Trancher explore les effets dévastateurs de la violence verbale, celle qui ne laisse de trace qu'à l'intérieur. Avec une grande subtilité, Amélie Cordonnier déroule la mécanique de ce qui conduit à l'extrême, à la destruction d'un couple, d'une famille. Elle amorce ces bombes que sont les mots d'un homme pour sa femme. Des mots qui claquent, détonnent, explosent. Des mots qui lacèrent de l'intérieur. Ces mots qui sont perçus comme autant de maux. Des mots qui pousseront la narratrice à devoir Trancher, partir ou rester.

Trancher est un roman puissant. Toute sa force tient dans sa construction. De sa plume alerte et imagée, Amélie Cordonnier a choisi de mettre en scène une femme, dont nous ne connaîtrons pas le prénom, qui parle d'elle à la deuxième personne du singulier. Cette forme narrative place le lecteur au cœur de cette cellule familiale dans ce qu'elle a de plus intime, de sorte que l'on reçoit cette violence psychologique en pleine figure, tel un uppercut. On suffoque, on a le souffle court. Au-delà des insultes, Amélie Cordonnier met en exergue l'ambivalence des sentiments, la difficulté à quitter celui que l'on aime, la difficulté à faire le deuil de son couple malgré le malheur subi et celui que l'on fait subir à ses enfants en ne choisissant pas. A l'instar de cette femme, on est déterminé à partir, à moins que l'on ne reste. Bref, il y a urgence à Trancher

Alors partira ou restera ? La seule chose dont je suis certaine, c'est que la fin est magnifique. Un conseil, lisez Trancher d'Amélie Cordonnier, un premier roman percutant.

Belle lecture !

mercredi 6 février 2019

Mon avis sur "Faire mouche" de Vincent Almendros

Faire mouche, le troisième roman de Vincent Almendros est paru aux Éditions de Minuit. Un format court (128 pages) mais percutant, qui fait mouche justement.

Invité au mariage de sa cousine, Laurent revient en Auvergne, à Saint-Fourneau, son village natal. Son amie Claire, qu’il fait appeler Constance, l'accompagne. Voici une paire d'années que Vincent n'était pas revenu. Il revoit les siens. Enfin ceux qui restent. Sa mère au gilet mité. Son oncle malade et ventripotent. Laurent scrute tout.
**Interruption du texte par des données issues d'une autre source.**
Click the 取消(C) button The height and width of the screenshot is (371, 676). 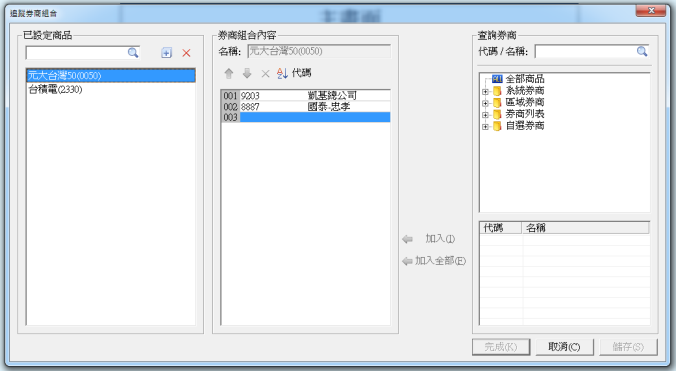point(564,347)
Aucun détail ne lui échappe, pas même les mouches qui jonchent le plancher. Laurent semble à l’affût. Il semble anxieux. Est-ce le fait de retrouver sa famille qui le met mal à l'aise ? Ou bien celui de revivre son passé ? Mais soyons honnête, le problème n'est pas là.

Aucun doute, Vincent Almendros fait mouche avec son thriller campagnard suffoquant. Faire mouche est un roman d'atmosphère, d'ambiance. Il prend corps dans un de ces petits villages isolés, où les gens sont taiseux. A Saint-Fourneau, secrets et mensonges sont bien gardés. Les non-dits sont légende. Les silences assourdissants. Tout est oppressant. Et c'est en apnée que Faire mouche se lit.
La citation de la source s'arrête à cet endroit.